What you should do >> Please filter the data down to the lines that include the word "computer" and copy them.

Dataset entries >>
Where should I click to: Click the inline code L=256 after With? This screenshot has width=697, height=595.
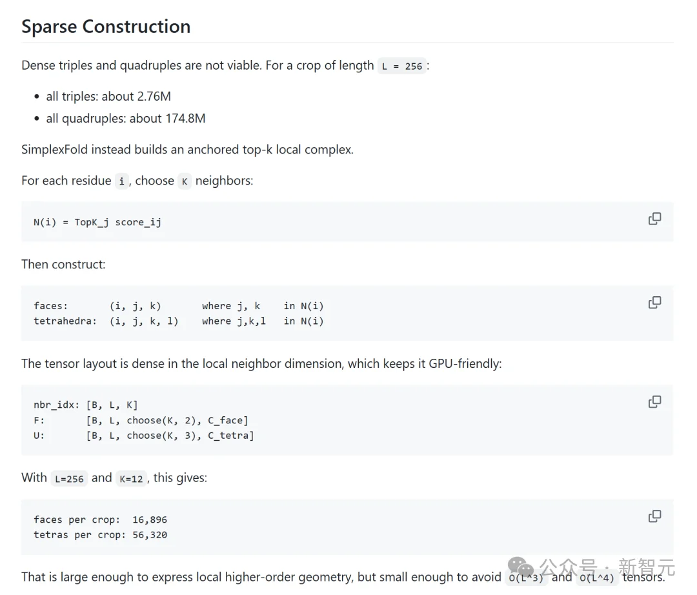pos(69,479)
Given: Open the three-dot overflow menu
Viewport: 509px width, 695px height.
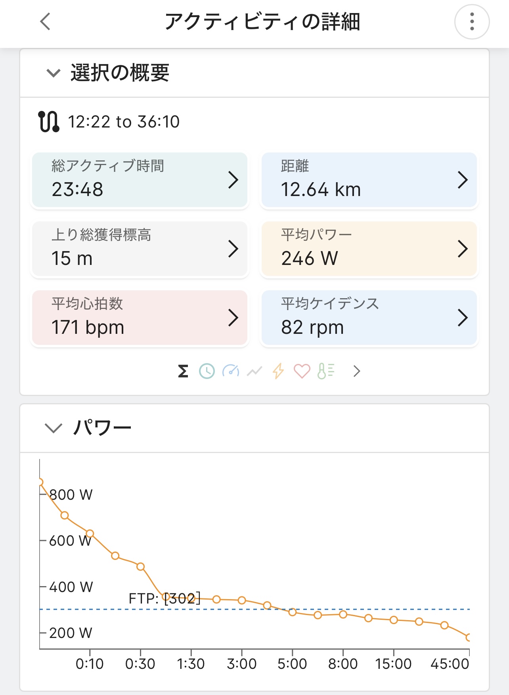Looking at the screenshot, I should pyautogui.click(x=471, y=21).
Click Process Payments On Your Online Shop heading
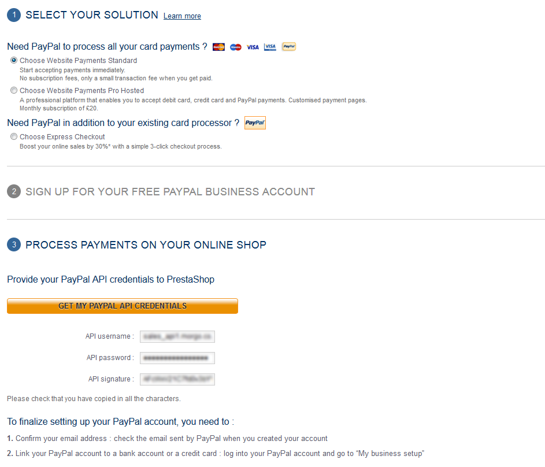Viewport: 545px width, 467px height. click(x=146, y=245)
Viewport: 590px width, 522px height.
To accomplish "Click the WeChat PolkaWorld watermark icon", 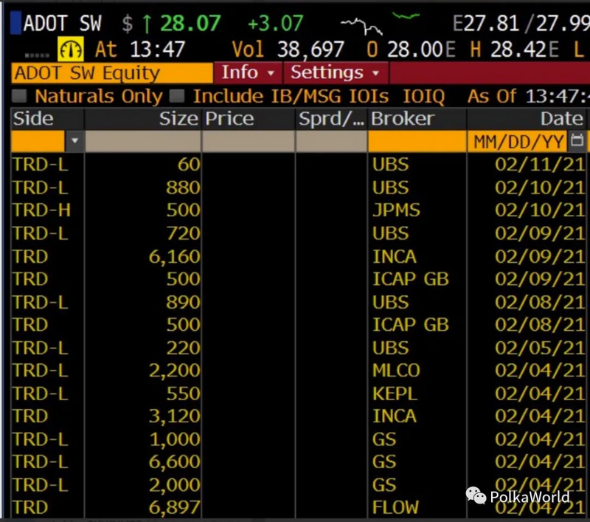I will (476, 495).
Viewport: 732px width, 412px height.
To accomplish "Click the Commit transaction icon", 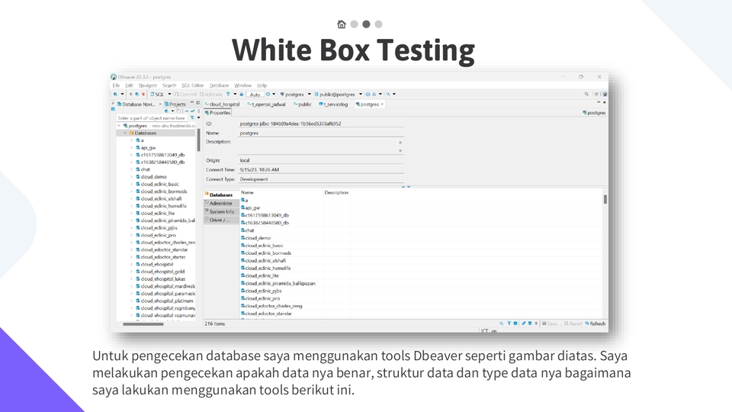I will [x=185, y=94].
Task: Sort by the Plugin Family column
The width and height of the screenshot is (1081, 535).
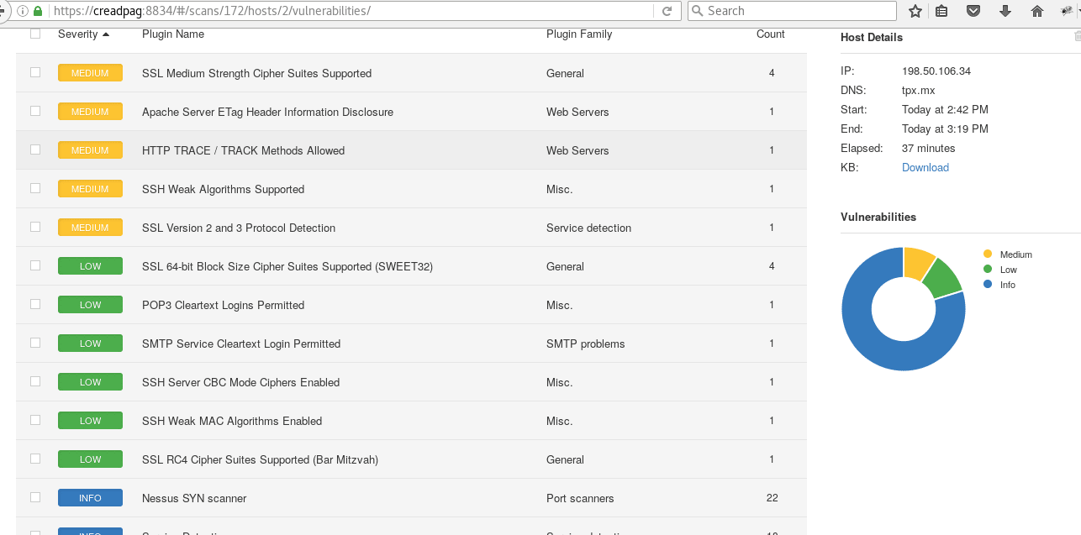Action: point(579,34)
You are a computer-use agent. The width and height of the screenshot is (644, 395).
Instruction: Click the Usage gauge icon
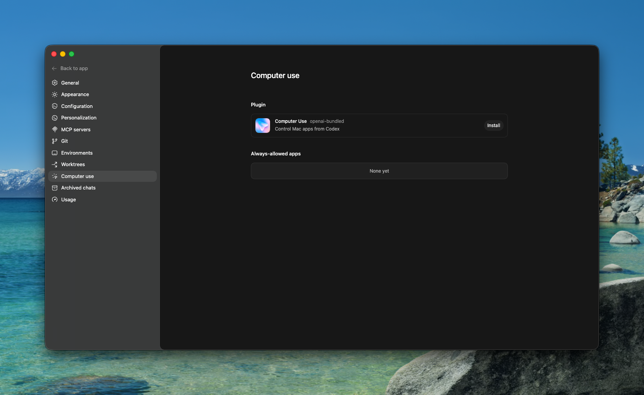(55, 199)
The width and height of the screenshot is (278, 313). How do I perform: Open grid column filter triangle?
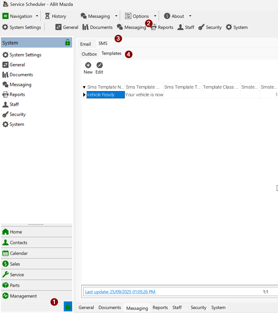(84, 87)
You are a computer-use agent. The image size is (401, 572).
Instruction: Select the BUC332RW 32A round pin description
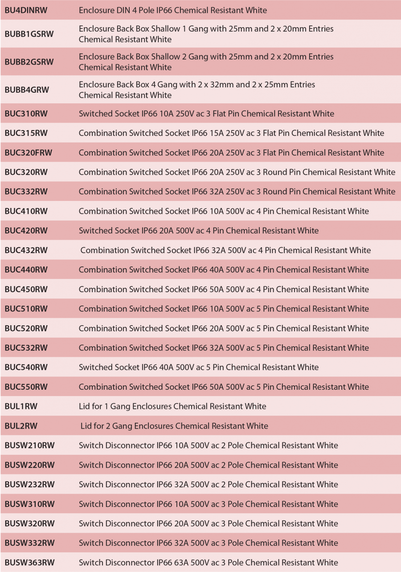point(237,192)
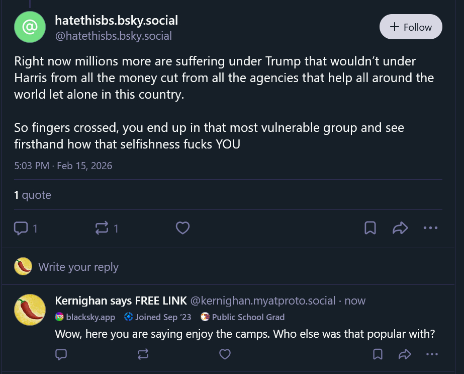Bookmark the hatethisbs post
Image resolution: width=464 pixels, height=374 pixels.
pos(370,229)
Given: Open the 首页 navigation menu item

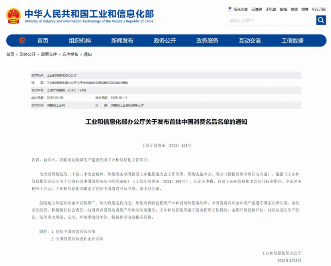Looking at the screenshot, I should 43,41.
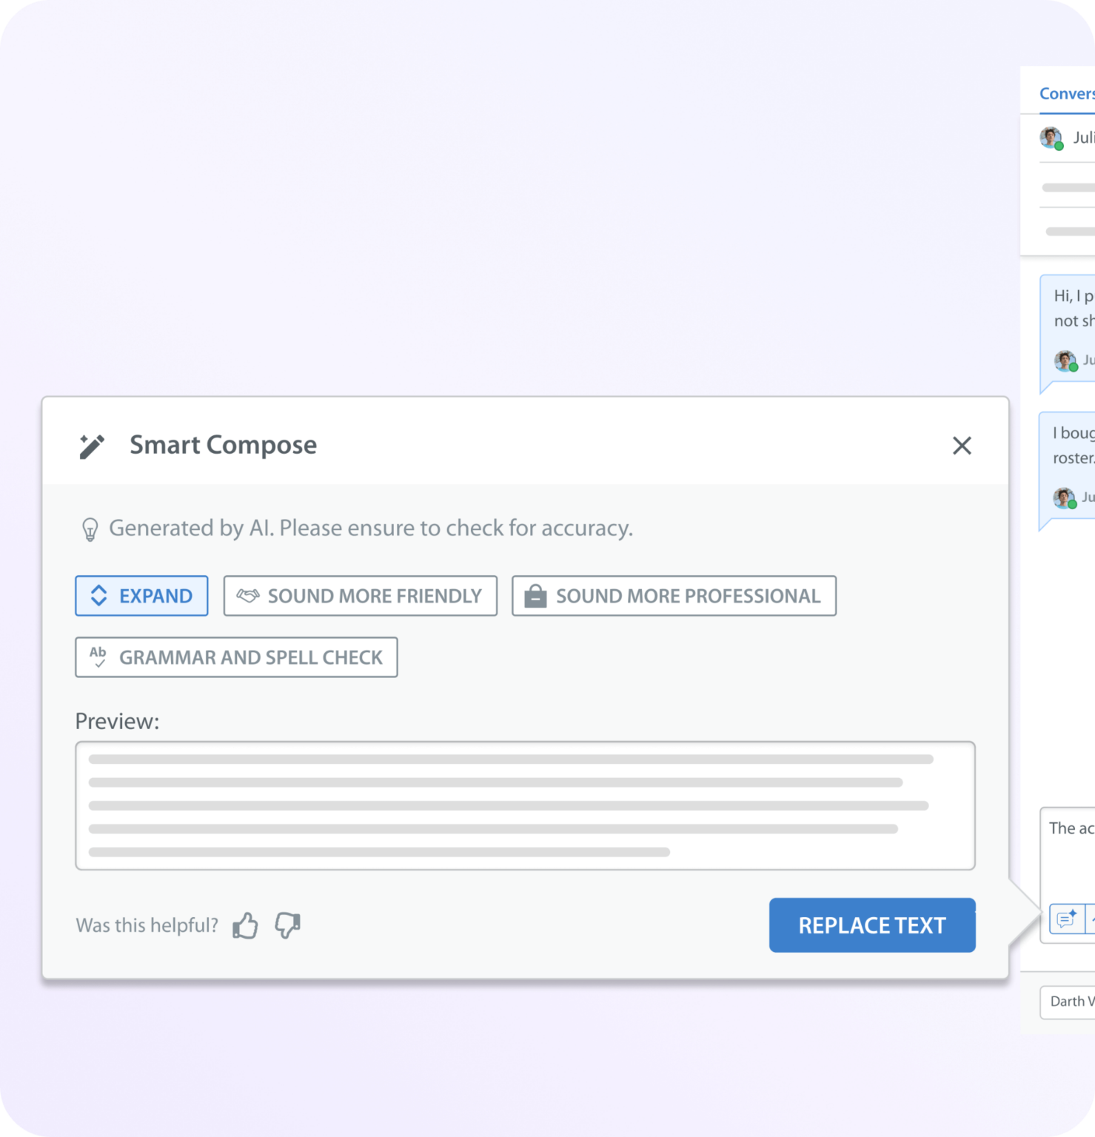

Result for this exercise >>
You are a computer-use agent. The width and height of the screenshot is (644, 395).
You are a computer-use agent. The image size is (401, 572).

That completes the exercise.